Configuration Reference

Configuration Reference¶

This page documents all configuration types and their defaults across all languages.

DocumentMetadata¶

Document-level metadata extracted from <head> and top-level elements.

Contains all metadata typically used by search engines, social media platforms, and browsers for document indexing and presentation.

Field	Type	Default	Description
`title`	`str \\| None`	`None`	Document title from `<title>` tag
`description`	`str \\| None`	`None`	Document description from `<meta name="description">` tag
`keywords`	`list[str]`	`[]`	Document keywords from `<meta name="keywords">` tag, split on commas
`author`	`str \\| None`	`None`	Document author from `<meta name="author">` tag
`canonical_url`	`str \\| None`	`None`	Canonical URL from `<link rel="canonical">` tag
`base_href`	`str \\| None`	`None`	Base URL from `<base href="">` tag for resolving relative URLs
`language`	`str \\| None`	`None`	Document language from `lang` attribute
`text_direction`	`TextDirection \\| None`	`None`	Document text direction from `dir` attribute
`open_graph`	`dict[str, str]`	`{}`	Open Graph metadata (og:* properties) for social media Keys like "title", "description", "image", "url", etc.
`twitter_card`	`dict[str, str]`	`{}`	Twitter Card metadata (twitter:* properties) Keys like "card", "site", "creator", "title", "description", "image", etc.
`meta_tags`	`dict[str, str]`	`{}`	Additional meta tags not covered by specific fields Keys are meta name/property attributes, values are content

HtmlMetadata¶

Comprehensive metadata extraction result from HTML document.

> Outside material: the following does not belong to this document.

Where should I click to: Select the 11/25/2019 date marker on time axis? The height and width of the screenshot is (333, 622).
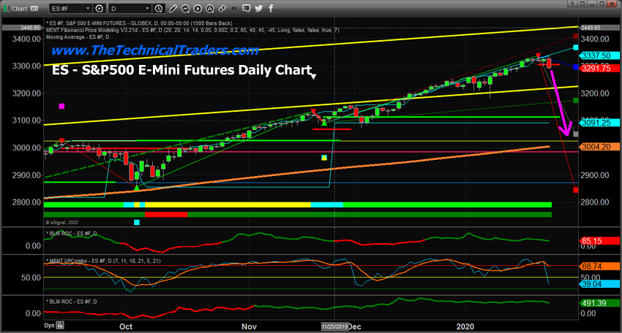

Contains all extracted metadata types in a single structure, suitable for serialization and transmission across language boundaries.

Field	Type	Default	Description
`document`	`DocumentMetadata`	—	Document-level metadata (title, description, canonical, etc.)
`headers`	`list[HeaderMetadata]`	`[]`	Extracted header elements with hierarchy
`links`	`list[LinkMetadata]`	`[]`	Extracted hyperlinks with type classification
`images`	`list[ImageMetadata]`	`[]`	Extracted images with source and dimensions
`structured_data`	`list[StructuredData]`	`[]`	Extracted structured data blocks

ConversionOptions¶

Main conversion options for HTML to Markdown conversion.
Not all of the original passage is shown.